This is the first in a series of two articles in which I explore the work of Makoto Fujimura. In this article I explore his work in the Nihonga tradition.

The art of Makoto Fujimura takes time—both time to make and time to fully experience. As an advocate and practitioner of “slow art,” Fujimura believes that creating art and apprehending it as a receiver are slow processes—that art is not a fast food meal that can be swallowed in one quick bite, but is a feast to be lingered over, savored, and treated with respect and attention.

What is true of Fujimura's paintings is also true of his writing on the subject, for both are best mulled over and revisited more than once.

Matthew—Consider the Lilies from Four Holy Gospels. Mineral Pigments, Gold, Platinum and Sumi on Kumohada, by Makoto Fujimura

The Art of the Slow

In his paintings, Fujimura works within the Nihonga tradition, a painting style that has been developing in Japan since around 1900. The processes used in Nihonga require time, patience, and particular materials. Fujimura spent seven years in Japan learning from a master in the tradition.
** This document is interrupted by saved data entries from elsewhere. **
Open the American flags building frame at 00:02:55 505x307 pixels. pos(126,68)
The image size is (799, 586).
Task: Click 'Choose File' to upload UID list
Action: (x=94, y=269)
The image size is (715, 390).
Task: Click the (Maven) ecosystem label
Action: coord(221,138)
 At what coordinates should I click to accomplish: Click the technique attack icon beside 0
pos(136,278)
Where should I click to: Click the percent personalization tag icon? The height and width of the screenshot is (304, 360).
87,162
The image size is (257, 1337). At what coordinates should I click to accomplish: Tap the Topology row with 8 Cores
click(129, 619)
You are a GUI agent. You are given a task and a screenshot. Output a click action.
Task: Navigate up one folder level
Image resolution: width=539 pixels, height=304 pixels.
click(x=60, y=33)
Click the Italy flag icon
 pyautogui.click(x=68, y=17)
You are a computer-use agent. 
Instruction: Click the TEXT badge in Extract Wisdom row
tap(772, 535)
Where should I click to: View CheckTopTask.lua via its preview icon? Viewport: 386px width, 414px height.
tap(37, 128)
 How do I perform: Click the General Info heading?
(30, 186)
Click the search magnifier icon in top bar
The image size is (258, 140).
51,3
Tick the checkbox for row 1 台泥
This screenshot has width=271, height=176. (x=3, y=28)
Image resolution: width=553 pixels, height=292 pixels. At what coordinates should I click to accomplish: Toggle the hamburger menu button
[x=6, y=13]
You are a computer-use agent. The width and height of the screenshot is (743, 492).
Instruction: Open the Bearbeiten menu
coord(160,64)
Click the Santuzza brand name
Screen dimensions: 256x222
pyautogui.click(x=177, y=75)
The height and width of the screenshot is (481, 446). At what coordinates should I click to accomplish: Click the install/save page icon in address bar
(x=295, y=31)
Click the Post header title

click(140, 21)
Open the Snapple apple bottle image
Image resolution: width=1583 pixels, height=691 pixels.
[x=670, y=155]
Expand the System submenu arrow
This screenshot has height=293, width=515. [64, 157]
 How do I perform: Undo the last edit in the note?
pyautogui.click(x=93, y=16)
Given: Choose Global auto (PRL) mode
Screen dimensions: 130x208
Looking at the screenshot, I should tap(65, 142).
The pigments are made from various pulverized materials such as seashells, minerals, and precious metals including platinum and gold. The pigment layers are painted onto paper, oil, wood, or plaster using an adhesive of animal glue. Many layers are applied—for example, there are 60 layers of pigments in the painting pictured above, Consider the Lilies. In Fujimura’s words, this art form is “a slow process that fights against efficiency.”

Golden Sea. Mineral Pigments and Gold on Kumohada, Collection of Roberta and Howard Ahmanson © 2011 Makoto Fujimura

Along with the slow process of creation, Fujimura advocates for a slow process of comprehension as well, suggesting that a viewer should spend at least 10-12 minutes in front of a painting, absorbing and adjusting, and letting themselves be immersed within it. This will lead to seeing things that cannot be seen with a single short glance.

The difference in colors become more evident; the layers become more distinct and subtleties of the painting become visible. In Nihonga, the grainy minerals particles refract light and color on their surfaces and this can only be seen and fully experienced through long and careful observation.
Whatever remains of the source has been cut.